Comment

Keith Vaz is living proof that MPs cannot be trusted to regulate themselves

Parliament
Parliamentary regulators do not command voters' confidence

The Code of Conduct for Members of Parliament is clear: “Members should act on all occasions in accordance with the public trust placed in them. They should always behave with probity and integrity …”

During a parliamentary career that has lasted almost 30 years so far, Keith Vaz has faced many questions about how well he lived up to that standard.

Some of those questions date back to 2001, when Mr Vaz resigned – ostensibly on medical grounds – from Tony Blair’s government during an investigation into allegations he received undeclared payments from several businessmen, including the Hinduja brothers.

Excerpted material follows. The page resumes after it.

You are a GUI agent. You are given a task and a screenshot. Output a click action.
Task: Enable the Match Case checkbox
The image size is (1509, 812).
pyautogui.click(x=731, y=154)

Elizabeth Filkin, the parliamentary standards commissioner found evidence of “deliberate collusion” between Mr Vaz and his wife to conceal details of his finances from her inquiry and to prevent examination of his “possible financial relationship with the Hinduja family.” She also found that he failed to register financial payments from a solicitor whom he recommended for an honour several years later.

Vaz
Keith Vaz, a senior member of the parliamentary club

Mr Vaz was briefly suspended, but returned to the Commons where he now occupies a senior and influential position. While his career was unaffected, the woman who exposed his conduct had no such fortune. Ms Filkin was later hounded out of her job by MPs.

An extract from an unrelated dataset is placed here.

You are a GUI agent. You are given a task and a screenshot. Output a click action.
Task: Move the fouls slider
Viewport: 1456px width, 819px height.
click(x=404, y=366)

In 2009, this newspaper revealed details of Mr Vaz’s expenses claims. He claimed more than £75,500 in expenses for a flat in Westminster despite his family home just 12 miles from parliament. He also flipped his designated second home from that flat to a house in his Leicester constituency and back again in the space of a year, an arrangement that allowed him to furnish the house at public expense while renting out the flat. He later repaid £18,949 in expenses. Mr Vaz faced no censure from parliamentary authorities over his behaviour.

In 2012, the Telegraph revealed that the police were investigating hundreds of thousands of pounds held in Mr Vaz’s bank accounts. He denied wrongdoing and the parliamentary authorities declined to independently investigate.

This dismaying pattern continues up to the present day. Earlier this year, it was reported that Mr Vaz had intervened with UK immigration officials to help an Indian millionaire. Despite concerns raised by other MPs about his actions, the current standards commissioner, Kathryn Hudson, refused to investigate the matter.

Despite all of the questions about his conduct, Mr Vaz remains a senior member of the parliamentary club, on friendly terms with senior figures such as John Bercow, the Speaker.

His chairmanship of the Commons Home Affairs committee does not just give him a prominent public position and an additional salary, it also gives him regular direct contact with senior ministers and officials, and privileged access to some of the most sensitive official information about matters of crime and national security. 

In short, Parliament has chosen to ignore all of the questions about Mr Vaz’s conduct over many years and reward him with a position of great power and responsibility.

Time and time again, serious concerns have been raised about the “integrity and probity” of Mr Vaz. Every time, the parliamentary authorities have failed to investigate those concerns with the tenacity or objectivity requited to give the public full confidence in their findings and in Parliament as a whole.

This newspaper has argued over many years that MPs sadly cannot be trusted to police their own conduct, calling instead for independent oversight, perhaps from a body similar to the US Office of Congressional Ethics, an independent watchdog solely composed of non-politicians.

Mr Vaz is living proof of why politicians cannot be trusted to regulate themselves.